Find each line in the entries below that contains the word "should" and copy those lines in full.

BEGIN Provided data

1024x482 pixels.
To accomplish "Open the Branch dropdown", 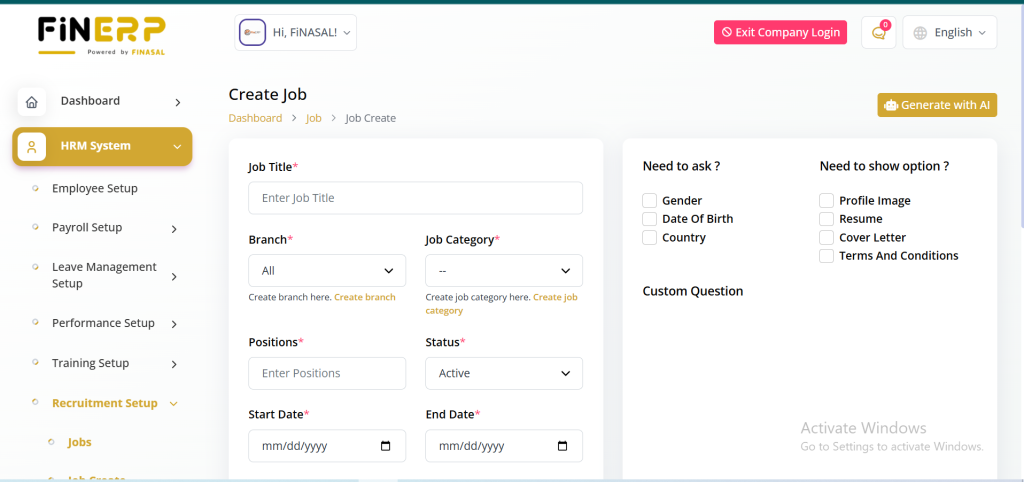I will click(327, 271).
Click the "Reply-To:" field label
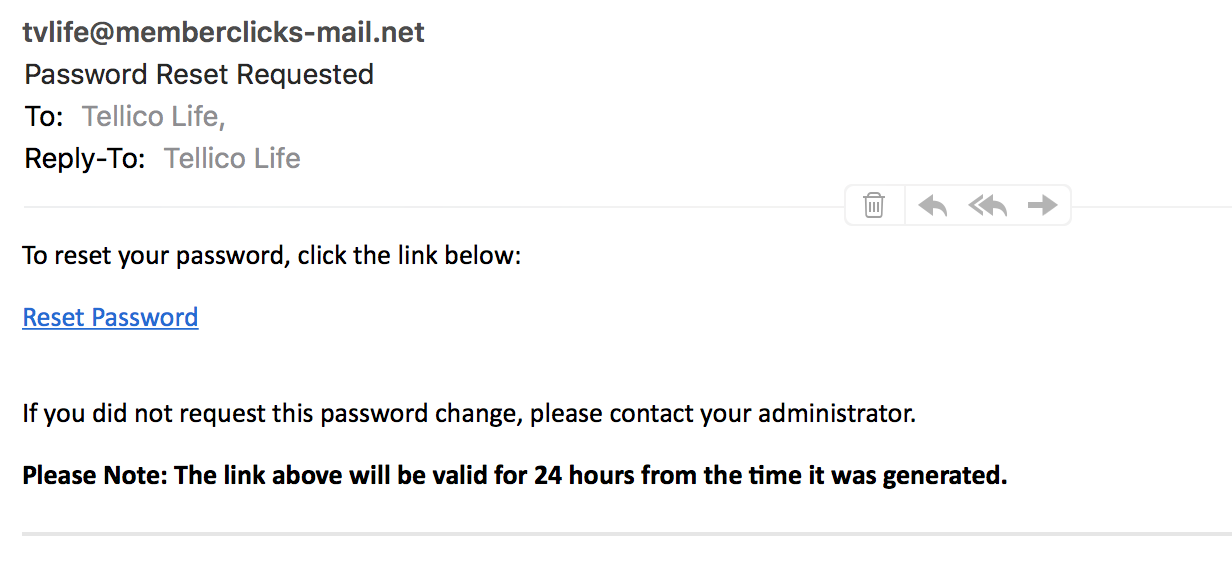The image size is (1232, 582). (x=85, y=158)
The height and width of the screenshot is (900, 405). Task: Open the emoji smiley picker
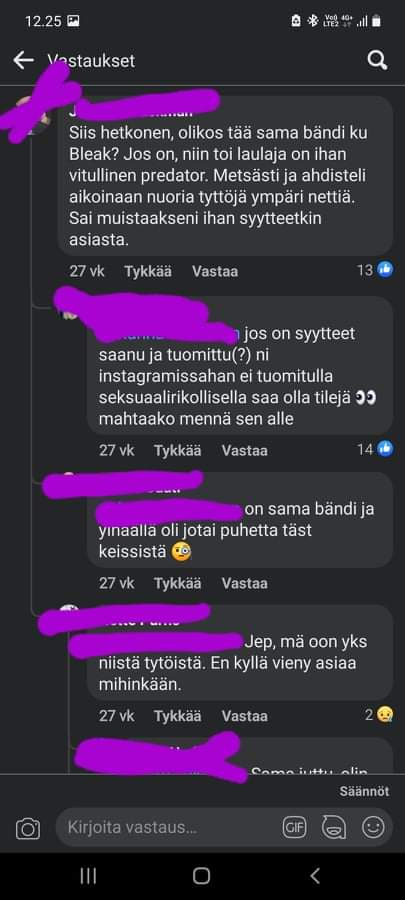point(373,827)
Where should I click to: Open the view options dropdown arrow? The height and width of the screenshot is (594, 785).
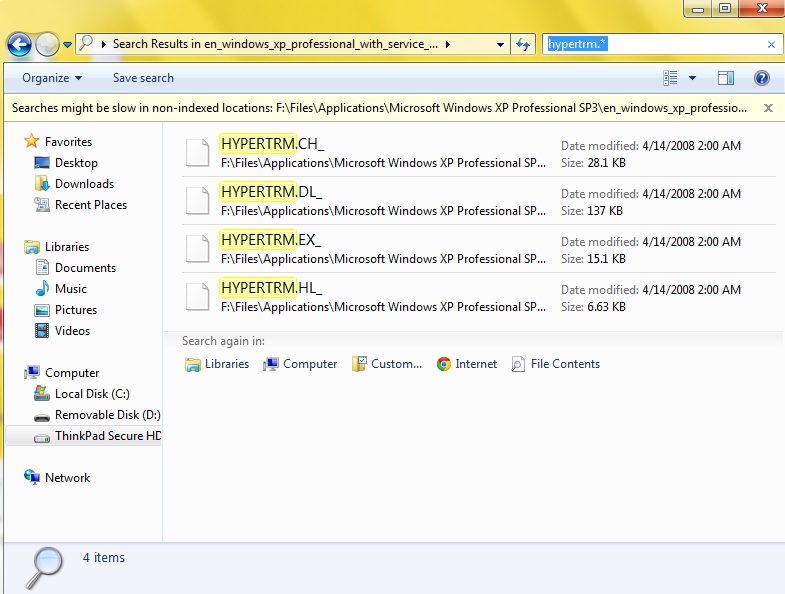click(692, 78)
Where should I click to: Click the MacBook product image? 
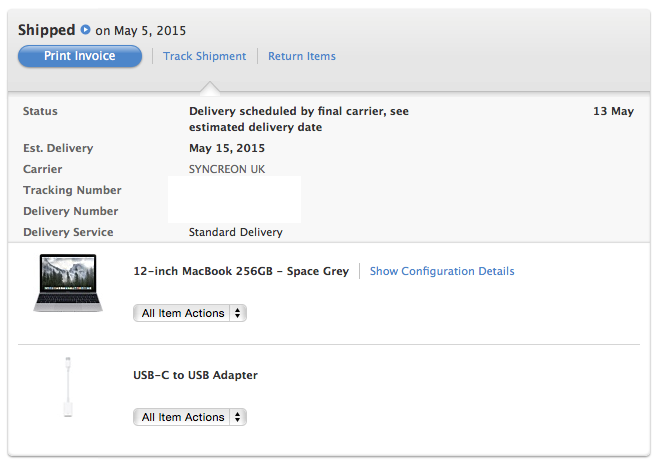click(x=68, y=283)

END Provided data
BEGIN Provided data

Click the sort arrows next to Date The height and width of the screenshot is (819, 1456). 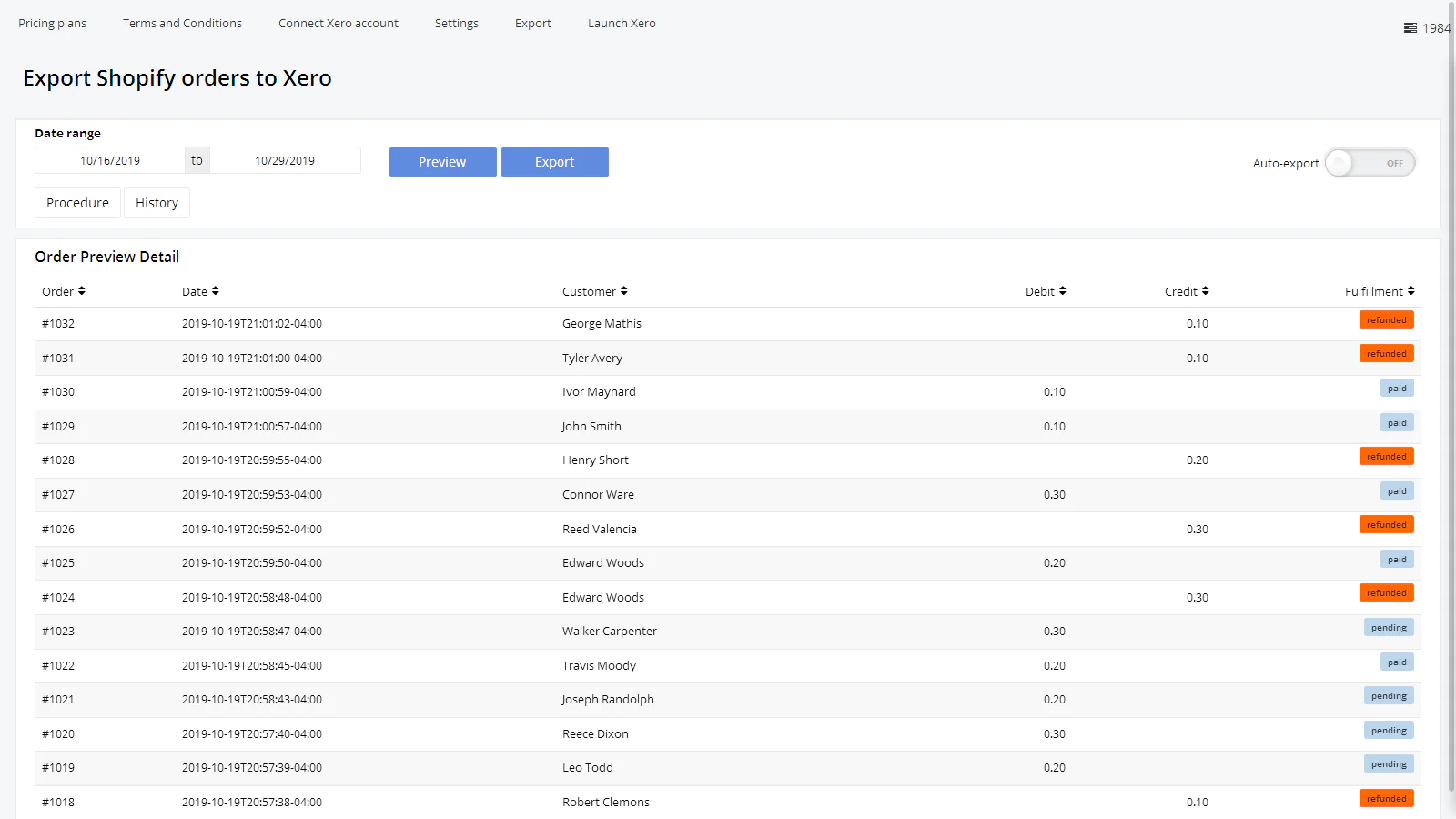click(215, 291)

END Provided data
BEGIN Provided data

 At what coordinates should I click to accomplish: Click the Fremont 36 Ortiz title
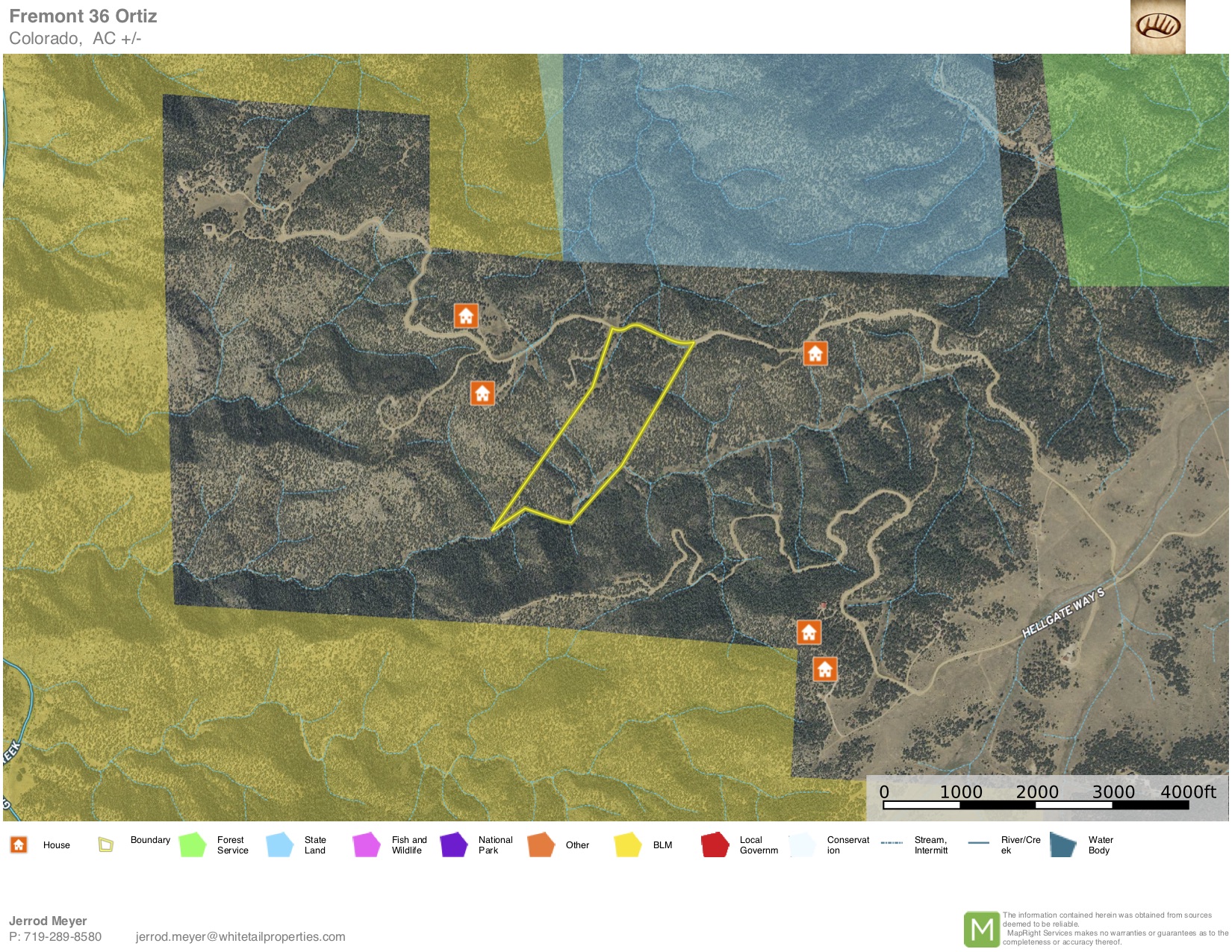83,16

END Provided data

Response to this task:
Where should I click to: Open the view options dropdown arrow? The height and width of the screenshot is (594, 785).
Where should I click to: Click the MacBook product image? 
 At what coordinates should I click to accomplish: Click the Fremont 36 Ortiz title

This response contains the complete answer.